A lot of the people who I know who are really funny, humor is their knee-jerk reaction for when something horrible happens or for when they’re struggling with depression.
There’s a lot of humor — dark and light — in your book. Did you draw from any particular comedic influences?
I actually love sketch comedy. My first real sketch comedy show that I loved was The State on MTV. I was about 9 when I started watching and I loved it. It was the first time I’d ever seen sketch comedy. I didn’t even know that that concept existed. I was also a really big fan of Mr. Show and The Ben Stiller Show. And I was a really big Kids in the Hall fan — so much so that we drove to Canada to see the performance live.
Wow, that must have been incredible.
It was probably one of my life’s fondest memories. I really like stand-up too. I’ll put on Patton Oswalt and Mitch Hedberg when I’m doing stuff around the house. It’s all a really big influence on my fiction. When I see humor in a novel, that’s a really big draw for me, too. That’s why I’ve always loved George Saunders.
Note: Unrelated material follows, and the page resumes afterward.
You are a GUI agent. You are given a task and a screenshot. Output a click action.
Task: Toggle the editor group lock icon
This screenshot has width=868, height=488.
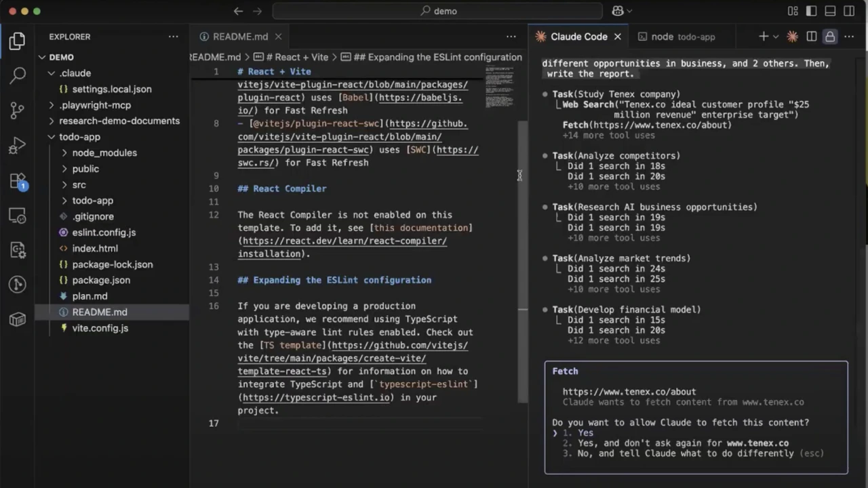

I haven’t read Lincoln in the Bardo yet. I’m curious: Can you make Lincoln funny?
I haven’t read it yet either, but that would be a feat. I’m reading Poking a Dead Frog [Mike Sacks’ book of interviews with comedy writers] right now, and there’s a great quote from Bruce Jay Friedman in it. He says, “I’m not comfortable with the idea of ‘using’ humor to achieve a purpose. I can’t imagine Evelyn Waugh, while writing Decline and Fall, saying, ‘I think I’ll use a little humor here.’” As he implies, humor’s never supposed to be a clinical device, but I did want to ask you how you thought about injecting humor into this book while writing it. Both Mel and Sharon feel so naturally funny and unfunny.
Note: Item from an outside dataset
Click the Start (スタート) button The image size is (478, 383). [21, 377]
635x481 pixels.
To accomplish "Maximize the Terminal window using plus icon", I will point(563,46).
I love that quote. It makes a lot of sense. When Mel turns into an ass, she’s incredibly funny. It’s stressful for the people around her because she’s a natural exhibitionist. It really is something that would occur naturally when I would start envisioning Sharon and Mel having a fight, and Mel would draw a little comic while they’re arguing on the subway platform.
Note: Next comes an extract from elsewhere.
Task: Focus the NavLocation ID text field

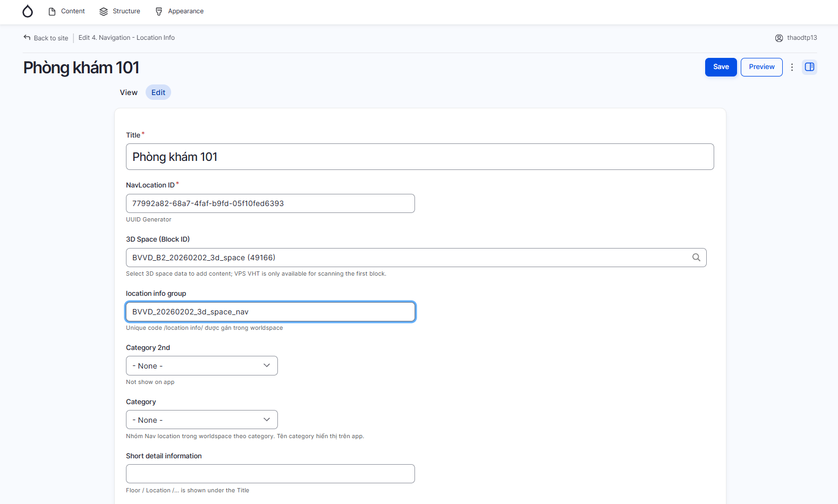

The weird thing is humor would pop up when I was writing scenes that were hard to write. A lot of the people who I know who are really funny, humor is their knee-jerk reaction for when something horrible happens or for when they’re struggling with depression. I have yet to figure out if it’s a defense mechanism against darkness or if it’s something that goes hand in hand with the darkness.
What do you think it is for Mel?
I think it’s something that goes hand in hand. She would never be able to filter out her sense of humor. For a lot of women in particular, we’re conditioned to be very pleasing and to not tell jokes as much. Mel has none of that, which made her fun to write.
It seems like her humor is a double-edged sword. It’s a defense mechanism, but it almost always foreshadows something bad about to happen.
Yeah, it’s heartbreaking. I thought about writing about stand-up comedians more than once. At some point it’s gonna pop up on my radar.
If you don’t mind sharing, what’s on your plate next?
There’s one project I’ve been working on that was my thesis at NYU, about a woman who’s 75 and gains custody of her three grandsons in rural Eastern Kentucky. Among other things she was a semi-pro wrestler in the ’50s, and she is the least maternal person on earth. It’s about her attempting to raise her grandchildren. Another is about a rabies outbreak in a small town also in Eastern Kentucky — I can’t get away from home. It’s about this group of punk kids who end up being quarantined together. There are a couple other seedling ideas I have, and I can see really clear characters popping out of them. Usually, a good sign.
This interview has been edited for length and clarity.